Il dolo di evasione esprime l’autentico disvalore penale della condotta e restituisce alla fattispecie la sua funzione selettiva di condotte offensive ad un grado non ulteriormente tollerabile del medesimo bene tutelato anche a livello amministrativo. L’inviolabilità della libertà personale costituisce il metro di misura della rilevanza penale di condotte che potrebbero essere sanzionate in altro modo. Al legislatore penale non interessa il recupero del gettito fiscale ma della persona. Il dolo specifico di evasione, per la sua forte carica intenzionale, segna il punto di frattura più grave tra l’atteggiamento antidoveroso dell’autore del fatto illecito, l’ordinamento giudico ed il bene protetto, un punto di non ritorno che giustifica il sacrificio della inviolabilità della libertà personale in considerazione del livello di aggressione al bene e della funzione rieducativa della pena. E’ proprio questo scopo che nei reati in materia di dichiarazioni fiscali giustifica, rispetto agli omologhi illeciti amministrativi, la reazione punitiva dello Stato e ne spiega la rilevanza penale che si giustifica solo in costanza di condotte poste in essere nella deliberata ed esclusiva intenzione di sottrarsi al pagamento delle imposte nella piena consapevolezza della illiceità del fine e del mezzo.

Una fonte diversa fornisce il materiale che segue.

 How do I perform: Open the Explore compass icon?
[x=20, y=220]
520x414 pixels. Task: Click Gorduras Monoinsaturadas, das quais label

Nel caso in questione la ricorrente postulava l’insussistenza del dolo specifico quale conseguenza della inconsapevolezza della assunzione della carica ma il rilievo è, come detto, infondato. Infatti la ricorrente era una mera (consapevole) “testa di legno” e dunque la deliberata scelta di abdicare ai propri doveri di amministratore in favore di gestori occulti dell’impresa deve essere valutata, insieme con altri elementi, quale prova della consapevolezza di accedere ad un progetto illecito fatto proprio mediante la condotta omissiva.

L’amministratore interposto non viola un dovere di vigilanza; egli semplicemente e puramente viola un dovere ricadente su di lui nella piena consapevolezza delle conseguenze e del fine della propria omissione antidoverosa.